Cet appel singulier et solennel réveilla la dernière énergie de l’agonisante, dont l’âme tout entière semblait se contracter au bruit des cris de Ralph ; elle fit un effort pour se soulever encore une fois, et s’écria :

— Qui dit que je vais mourir ? je n’ai que soixante-dix ans ! et hier encore je n’étais qu’une enfant, une enfant pure et sans tache ! il ment ! il ment ! je n’ai pas la gangrène, je suis forte, et j’ai encore des années à vivre, et du temps pour me repentir.

Dans les pauses qu’elle était obligée de faire, la voix du vieillard continuait à se faire entendre, criant toujours : La vérité ! la vérité ! la stricte vérité !

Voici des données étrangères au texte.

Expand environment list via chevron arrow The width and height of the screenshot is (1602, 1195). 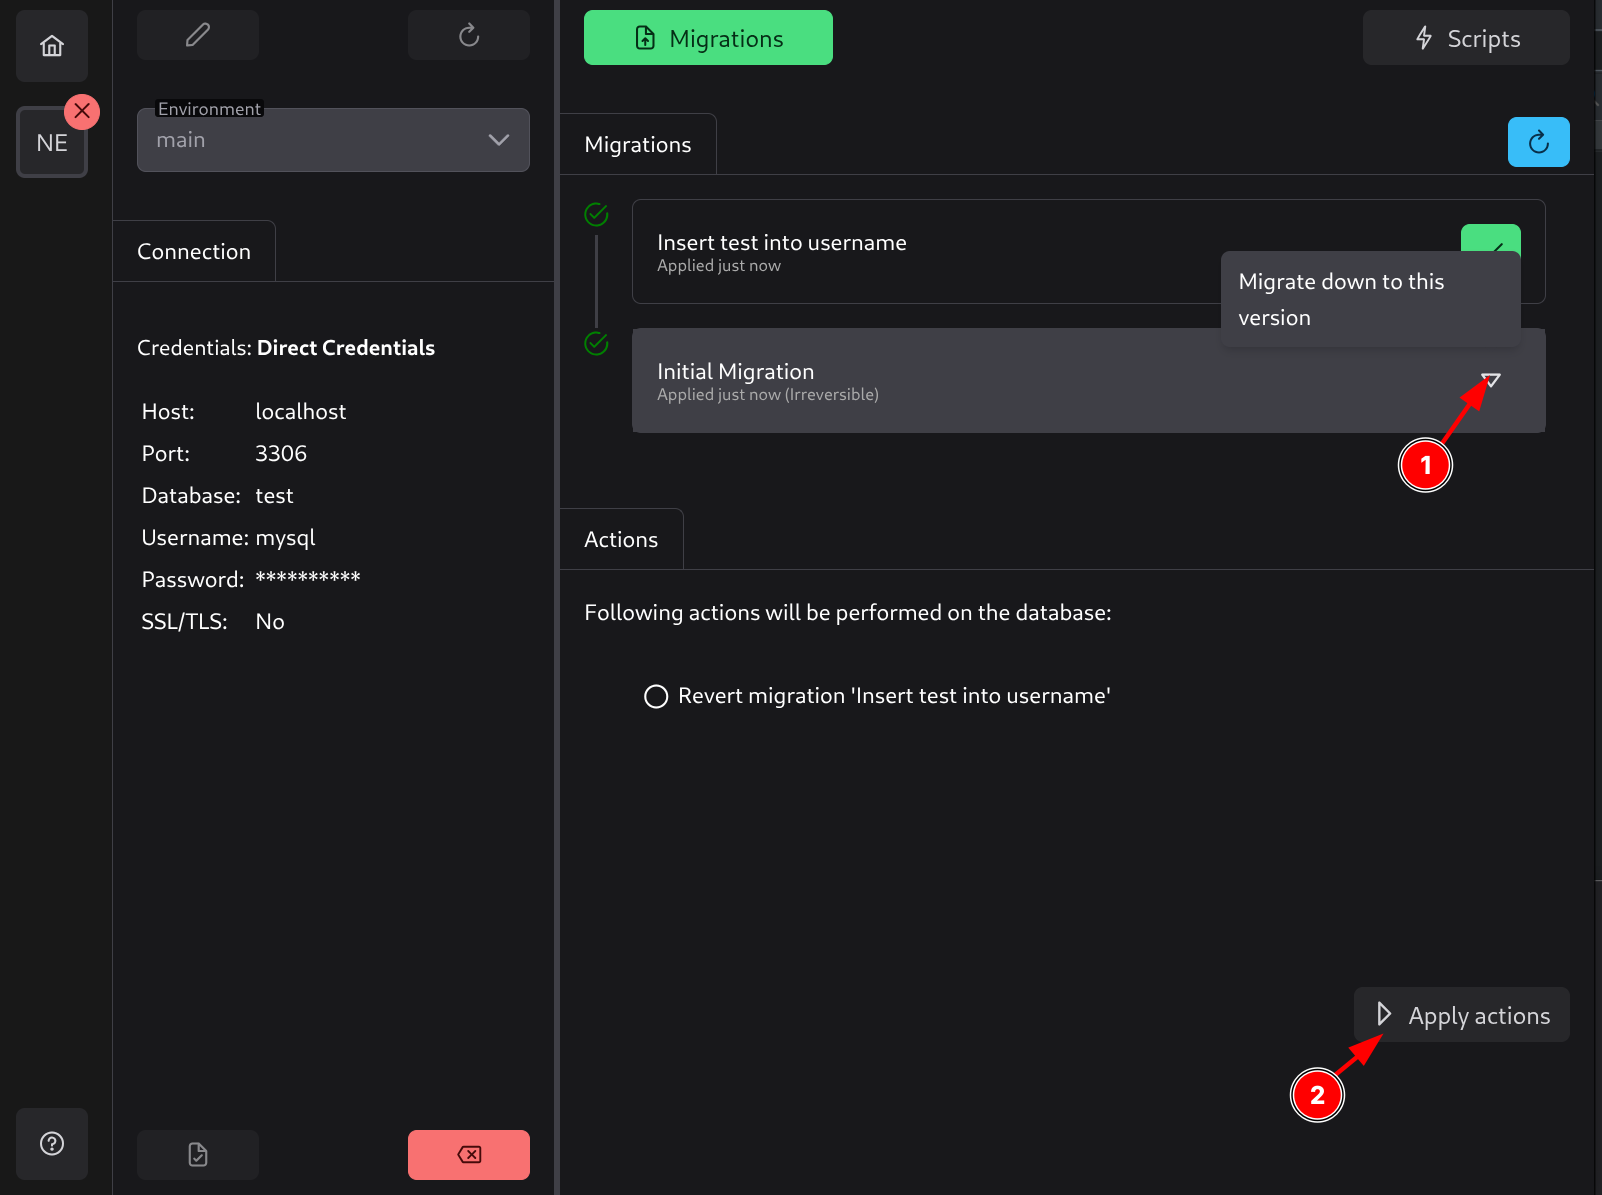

— Levez-moi, que je voie le soleil, continua la mourante. Où êtes-vous tous ? Cécile, Lionel, mes enfants, m’abandonnerez-vous à présent ? Pourquoi obscurcir la chambre ? Donnez-moi du jour, plus de jour, plus de jour ! Je vous en conjure au nom de tout ce qui est au ciel et sur la terre, ne n’abandonnez pas dans cette sombre et terrible obscurité !

Son air était devenu si hagard, ses traits si livides, que la voix de Ralph lui-même en fut comprimée, et elle continua à pousser les derniers cris du désespoir :

— Pourquoi me parler ainsi de mort ? ma vie a été trop courte ! Donnez-moi des jours, donnez-moi des heures, donnez-moi des moments ! Cécile, Agnès, Abigaïl, où êtes-vous ? soutenez-moi, ou je tombe !

Elle souleva la tête par un dernier effort, et semblait vouloir se cramponner au vide de l’air. Lionel avait avança la main à son secours ; elle la trouva, la saisit, fit un affreux sourire, comme si elle avait enfin trouvé un appui ; puis, retombant de nouveau, après un tremblement convulsif, la partie mortelle de son être entra dans un état de repos éternel.

Lorsque les exclamations horribles de la mourante eurent cessé, un calme si profond régna dans l’appartement, que les murmures du vent qui sifflait au milieu des toits de la ville y pénétrèrent, et pouvaient être pris dans un pareil moment pour les gémissements des esprits célestes sur une fin aussi épouvantable.